研究グループは、今回得られた結果について「収入は個人の健康に影響を与える重要な社会経済指標となります。過去の研究でも、糖尿病患者の収入と罹患率あるいは死亡率のあいだに逆相関が示されています。低収入は、血糖管理不良、合併症や心血管リスク因子の不十分な管理のリスクが高いことと関連しており、若年の2型糖尿病患者に焦点を当てた社会的支援や医療政策が求められます」と、コメントしています。

2型糖尿病とは?

今回の研究対象になった2型糖尿病とはどのような病気なのでしょうか?

濵﨑 秀崇 医師濵﨑先生

2型糖尿病は、遺伝的な理由によるインスリン分泌の能力低下に加えて、生活習慣の悪化に伴うインスリン抵抗性が起こり、インスリンが相対的に不足した場合に発症します。糖尿病の中でも、患者数が最も多いタイプが2型糖尿病です。

一般的に生活習慣病と呼ばれる2型糖尿病は、インスリン分泌の能力低下が鍵を握ります。生活習慣の乱れ以外でも、2型糖尿病患者は糖尿病になりやすい体質を持っていると言えます。ゲノム解析では2型糖尿病の要因となる多くの遺伝子が報告されており、中でも「KCNQ1」という遺伝子は、日本人の2型糖尿病発症に強く関連していることが判明しています。

2型糖尿病の治療方法は、インスリン療法やインスリン以外の薬物療法、GLP-1受容体作動薬という注射薬などです。

発表内容への受け止めは?

今回、韓国の高麗大学校が発表した研究内容への受け止めを教えてください。

濵﨑 秀崇 医師濵﨑先生

2型糖尿病患者の死亡リスクは、所得の高低に関わらず糖尿病がない人と比べて高くなりますが、所得格差が死亡リスクを大きくする、しかも20~30代の若年者において顕著であるという研究結果はインパクトが大きいと言えるでしょう。経済的な格差が拡大している社会において、真剣に受け止めなくてはいけないエビデンスです。

経済的な理由で適切な医療へのアクセスが制限されたり医療の質が低下したりすることは本来あってはならないことですが、現実的には難しい問題です。糖尿病は自己管理が極めて重要な病気ですが、所得の低い患者さんは食事や運動そして薬物療法に関して様々な制限があり、自己管理もうまくいかないのかもしれません。

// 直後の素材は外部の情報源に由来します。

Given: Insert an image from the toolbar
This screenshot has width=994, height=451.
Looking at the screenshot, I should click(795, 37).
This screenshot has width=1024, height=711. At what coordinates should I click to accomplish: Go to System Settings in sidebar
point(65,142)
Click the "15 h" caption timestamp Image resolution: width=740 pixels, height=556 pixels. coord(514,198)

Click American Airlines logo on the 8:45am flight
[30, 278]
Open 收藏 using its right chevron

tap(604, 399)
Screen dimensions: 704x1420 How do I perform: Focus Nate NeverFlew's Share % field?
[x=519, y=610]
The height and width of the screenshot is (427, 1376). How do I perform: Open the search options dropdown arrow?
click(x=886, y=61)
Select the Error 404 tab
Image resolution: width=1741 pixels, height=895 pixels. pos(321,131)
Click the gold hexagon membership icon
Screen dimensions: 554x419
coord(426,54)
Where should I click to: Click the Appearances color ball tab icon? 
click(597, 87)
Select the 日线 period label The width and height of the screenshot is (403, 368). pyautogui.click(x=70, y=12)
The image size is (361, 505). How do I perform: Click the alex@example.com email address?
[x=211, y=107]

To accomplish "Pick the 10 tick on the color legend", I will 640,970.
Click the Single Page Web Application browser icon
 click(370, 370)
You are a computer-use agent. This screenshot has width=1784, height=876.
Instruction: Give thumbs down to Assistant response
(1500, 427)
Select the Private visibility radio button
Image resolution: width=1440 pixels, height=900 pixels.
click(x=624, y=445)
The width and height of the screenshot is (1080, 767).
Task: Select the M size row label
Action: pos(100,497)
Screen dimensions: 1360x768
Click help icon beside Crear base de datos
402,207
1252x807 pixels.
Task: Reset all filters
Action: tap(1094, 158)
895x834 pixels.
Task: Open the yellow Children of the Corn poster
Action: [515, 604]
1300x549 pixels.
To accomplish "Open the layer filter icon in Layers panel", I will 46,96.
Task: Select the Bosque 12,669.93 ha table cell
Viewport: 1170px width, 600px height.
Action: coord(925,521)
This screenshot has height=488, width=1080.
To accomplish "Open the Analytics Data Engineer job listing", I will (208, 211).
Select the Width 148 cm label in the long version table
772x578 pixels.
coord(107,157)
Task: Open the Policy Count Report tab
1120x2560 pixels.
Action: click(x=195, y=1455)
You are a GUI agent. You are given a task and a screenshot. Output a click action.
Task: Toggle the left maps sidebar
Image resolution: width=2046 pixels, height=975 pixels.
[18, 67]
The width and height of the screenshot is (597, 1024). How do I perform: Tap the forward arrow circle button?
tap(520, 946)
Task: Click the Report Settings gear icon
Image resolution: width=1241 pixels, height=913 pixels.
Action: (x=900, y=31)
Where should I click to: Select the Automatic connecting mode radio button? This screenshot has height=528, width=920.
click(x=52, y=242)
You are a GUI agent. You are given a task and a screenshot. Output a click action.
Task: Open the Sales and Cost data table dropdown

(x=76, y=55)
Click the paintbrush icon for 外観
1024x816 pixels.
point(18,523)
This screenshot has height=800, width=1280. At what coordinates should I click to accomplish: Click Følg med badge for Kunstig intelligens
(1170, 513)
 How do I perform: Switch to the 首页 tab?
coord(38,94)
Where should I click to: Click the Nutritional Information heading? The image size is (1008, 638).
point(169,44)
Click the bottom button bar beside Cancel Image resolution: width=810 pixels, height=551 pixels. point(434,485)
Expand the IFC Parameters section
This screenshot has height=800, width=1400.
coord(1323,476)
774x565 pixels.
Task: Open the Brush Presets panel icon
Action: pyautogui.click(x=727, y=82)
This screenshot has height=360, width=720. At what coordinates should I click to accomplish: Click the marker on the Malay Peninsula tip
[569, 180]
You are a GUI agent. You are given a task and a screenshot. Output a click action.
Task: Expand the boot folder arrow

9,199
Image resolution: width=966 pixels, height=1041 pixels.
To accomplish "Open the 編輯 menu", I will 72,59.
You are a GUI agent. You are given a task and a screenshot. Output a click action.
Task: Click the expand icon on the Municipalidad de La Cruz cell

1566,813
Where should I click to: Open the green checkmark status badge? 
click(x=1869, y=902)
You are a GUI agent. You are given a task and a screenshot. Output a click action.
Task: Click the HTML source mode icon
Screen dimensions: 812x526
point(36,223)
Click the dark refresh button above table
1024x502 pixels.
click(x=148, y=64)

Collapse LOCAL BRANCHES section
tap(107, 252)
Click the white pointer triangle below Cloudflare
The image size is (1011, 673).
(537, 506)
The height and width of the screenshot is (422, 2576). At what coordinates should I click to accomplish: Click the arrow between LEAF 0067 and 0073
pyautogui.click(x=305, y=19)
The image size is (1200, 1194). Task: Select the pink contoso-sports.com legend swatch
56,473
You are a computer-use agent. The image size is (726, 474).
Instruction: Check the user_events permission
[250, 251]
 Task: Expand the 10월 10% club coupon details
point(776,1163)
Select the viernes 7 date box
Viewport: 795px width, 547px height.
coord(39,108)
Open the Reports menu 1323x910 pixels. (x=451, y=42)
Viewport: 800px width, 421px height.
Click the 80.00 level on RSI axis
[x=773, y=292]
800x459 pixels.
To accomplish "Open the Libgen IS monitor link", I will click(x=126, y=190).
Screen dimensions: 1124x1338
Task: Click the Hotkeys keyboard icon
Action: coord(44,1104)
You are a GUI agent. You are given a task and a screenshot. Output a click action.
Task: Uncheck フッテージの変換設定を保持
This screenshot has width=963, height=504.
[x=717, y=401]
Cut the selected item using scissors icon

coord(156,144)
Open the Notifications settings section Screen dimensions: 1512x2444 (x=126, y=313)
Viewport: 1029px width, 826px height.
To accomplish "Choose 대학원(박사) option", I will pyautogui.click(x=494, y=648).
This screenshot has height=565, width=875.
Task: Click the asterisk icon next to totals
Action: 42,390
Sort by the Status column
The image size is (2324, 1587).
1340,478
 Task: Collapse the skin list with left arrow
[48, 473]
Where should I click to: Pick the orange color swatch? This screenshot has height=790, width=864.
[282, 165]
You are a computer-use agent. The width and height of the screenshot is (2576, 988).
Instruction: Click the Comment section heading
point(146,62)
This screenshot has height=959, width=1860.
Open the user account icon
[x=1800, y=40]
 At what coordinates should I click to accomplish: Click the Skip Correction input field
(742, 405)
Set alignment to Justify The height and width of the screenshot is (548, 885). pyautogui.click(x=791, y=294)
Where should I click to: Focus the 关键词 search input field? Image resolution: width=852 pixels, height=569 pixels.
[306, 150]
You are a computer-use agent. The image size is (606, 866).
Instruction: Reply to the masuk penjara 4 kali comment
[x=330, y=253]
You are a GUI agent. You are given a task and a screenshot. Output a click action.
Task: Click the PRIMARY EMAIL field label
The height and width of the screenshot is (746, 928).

著者らも述べているように、患者さんの所得格差を考慮した医療政策や若者を対象とした予防医学の推進が求められます。

まとめ

韓国の高麗大学校の研究グループは、「低所得の20~30代の2型糖尿病患者は死亡リスクが高い」という研究結果を発表しました。特に若年層で顕著な死亡リスクの上昇は、社会全体で早急に対策を講じるべき重要な課題です。医療格差の是正に向けた取り組みが求められる中、今回の研究結果が具体的な対策に役立てられることに期待が集まります。